Task objective:
With the pictures excluded, output only the lines from the one containing "You are a computer-use agent." through the last line of the entries, unchanged.

Data items:
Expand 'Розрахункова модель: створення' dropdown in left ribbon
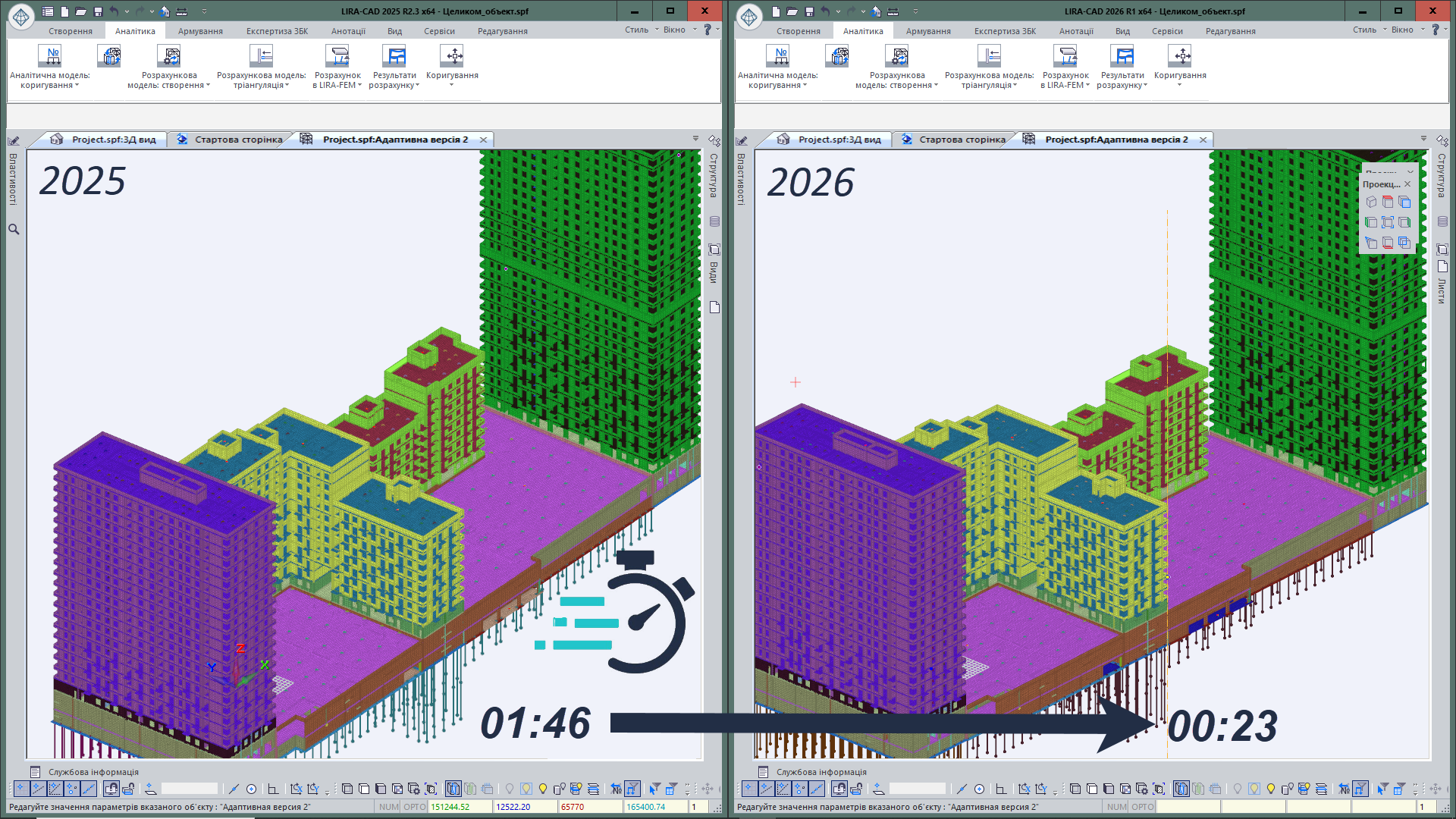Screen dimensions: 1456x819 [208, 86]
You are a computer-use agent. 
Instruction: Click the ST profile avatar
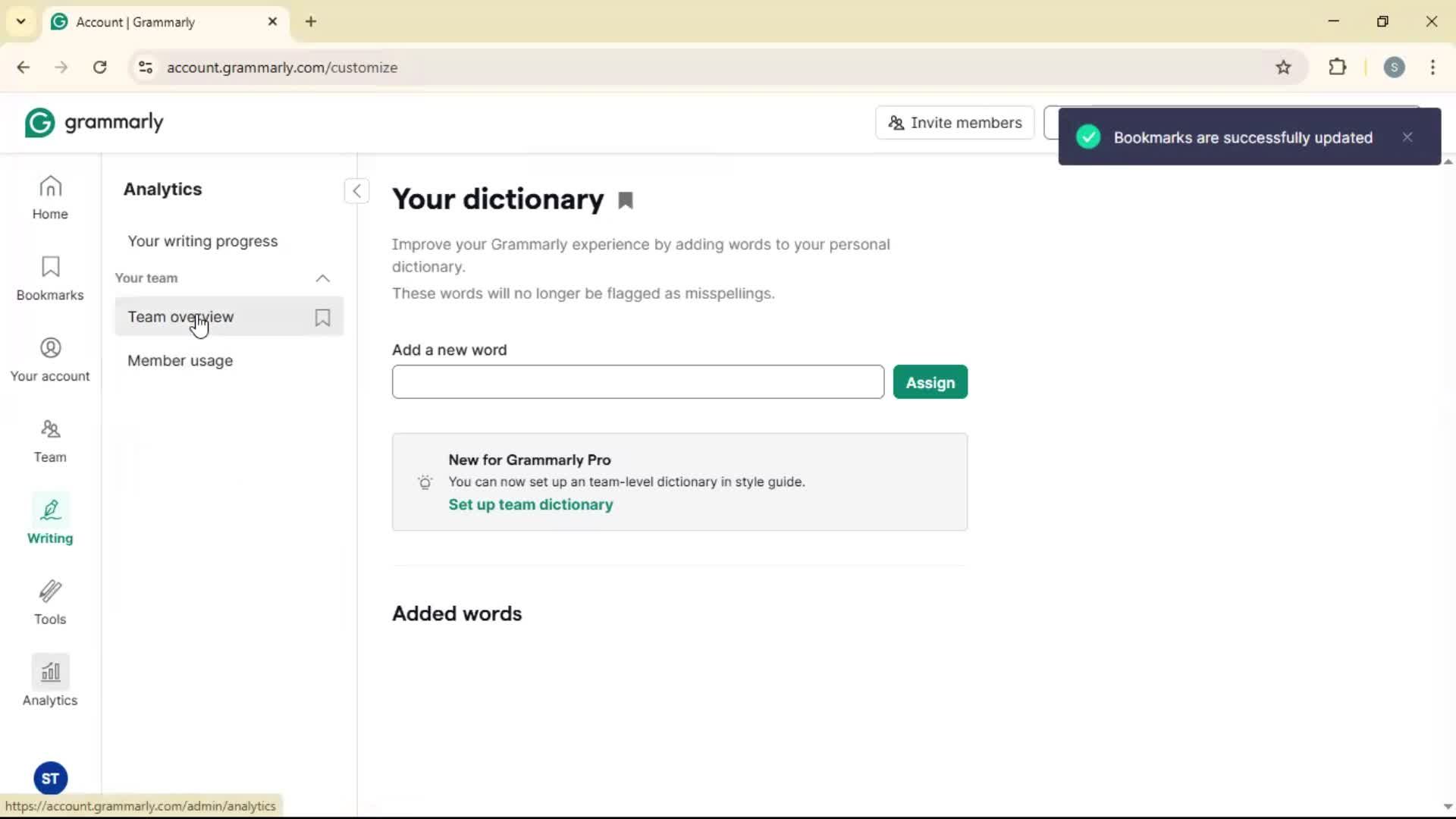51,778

Problem solution:
You are a computer-use agent. 
Instruction: Click the ST profile avatar
51,778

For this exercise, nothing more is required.